If you are comfortable downloading and installing software, you have the skills
to complete this workshop.
Requirements:
Participants must bring a laptop with a
Mac, Linux, or Windows operating system (not a tablet, Chromebook, etc.) that they have administrative privileges on.
They should have a few specific software packages installed (listed below).
Accessibility:
We are committed to making this workshop
accessible to everybody. For workshops at a physical location, the workshop organizers have checked that:
The room is wheelchair / scooter accessible.
Accessible and gender-neutral restrooms are available.

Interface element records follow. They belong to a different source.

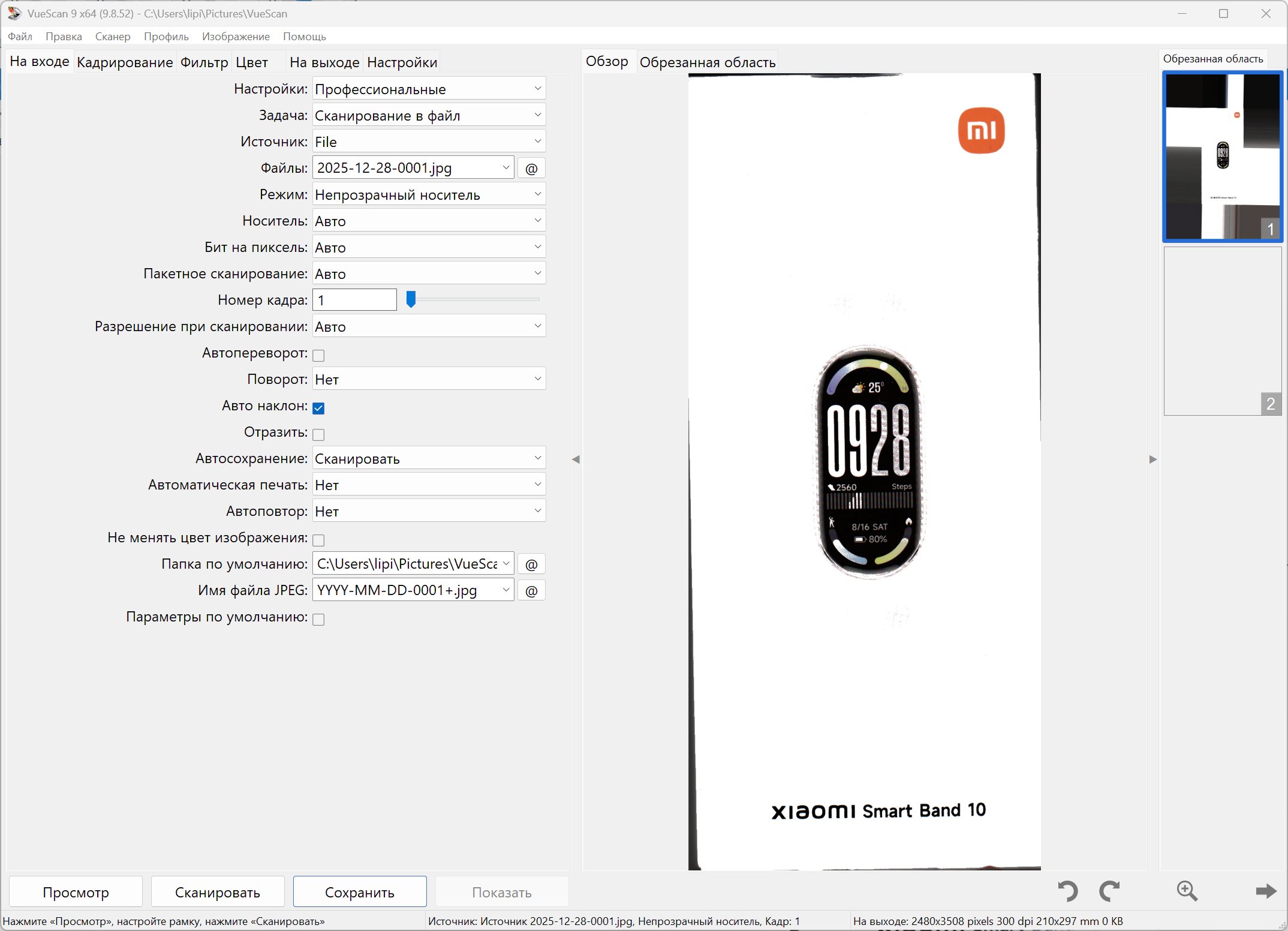
Task: Click the rotate right arrow icon
Action: 1109,891
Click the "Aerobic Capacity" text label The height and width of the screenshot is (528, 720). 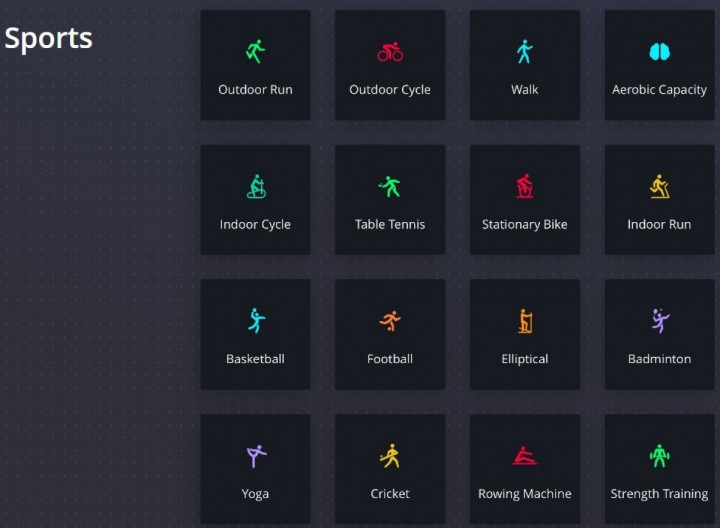(659, 90)
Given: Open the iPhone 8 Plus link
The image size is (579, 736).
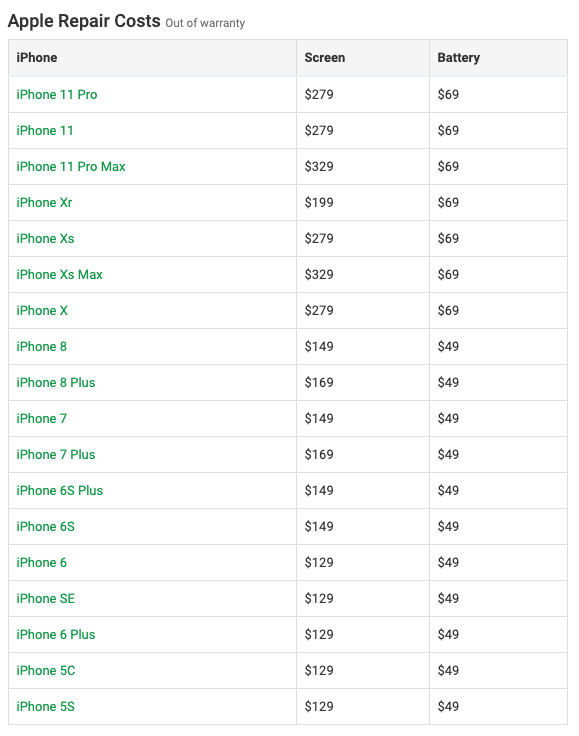Looking at the screenshot, I should [56, 383].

Materials will be provided in advance of the workshop and
large-print handouts are available if needed by notifying the
organizers in advance. If we can help making learning easier for
you (e.g. sign-language interpreters, lactation facilities) please
get in touch (using contact details below) and we will
attempt to provide them.
Roles:
To learn more about the roles at the workshop (who will be doing what),
refer to our Workshop FAQ.
Code of Conduct
Everyone who participates in Carpentries activities is required to conform to the Code of Conduct. This document also outlines how to report an incident if needed.
Surveys
Please be sure to complete these surveys before and after the workshop.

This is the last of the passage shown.